Provided records:
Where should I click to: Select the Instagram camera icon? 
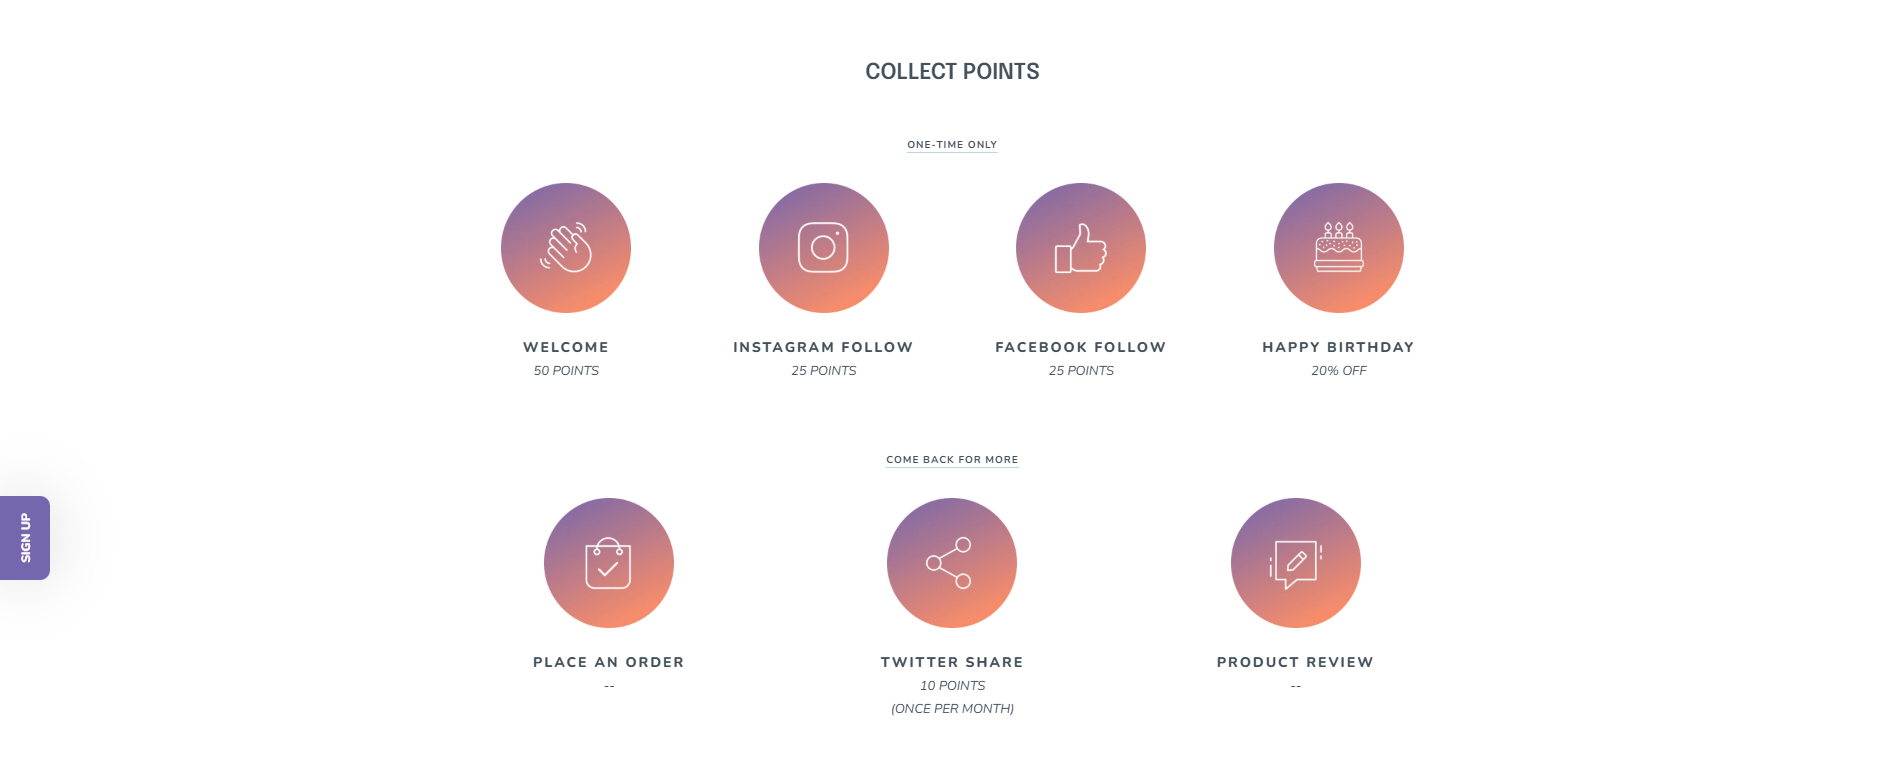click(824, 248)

...

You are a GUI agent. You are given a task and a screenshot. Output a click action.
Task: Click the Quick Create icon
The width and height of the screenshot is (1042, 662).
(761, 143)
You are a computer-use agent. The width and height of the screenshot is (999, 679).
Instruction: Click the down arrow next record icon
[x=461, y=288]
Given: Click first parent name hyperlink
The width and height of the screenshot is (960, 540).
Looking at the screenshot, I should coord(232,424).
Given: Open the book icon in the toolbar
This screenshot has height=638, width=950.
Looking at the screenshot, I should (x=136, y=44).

Requirement: Write out exactly the lines above between the line with "You are a GUI" and the line with "Given: Click first parent name hyperlink", inclusive, and nothing beyond them.

Written solution:
You are a GUI agent. You are given a task and a screenshot. Output a click action.
Task: Click the Quick Create icon
The width and height of the screenshot is (1042, 662).
(761, 143)
You are a computer-use agent. The width and height of the screenshot is (999, 679).
Instruction: Click the down arrow next record icon
[x=461, y=288]
Given: Click first parent name hyperlink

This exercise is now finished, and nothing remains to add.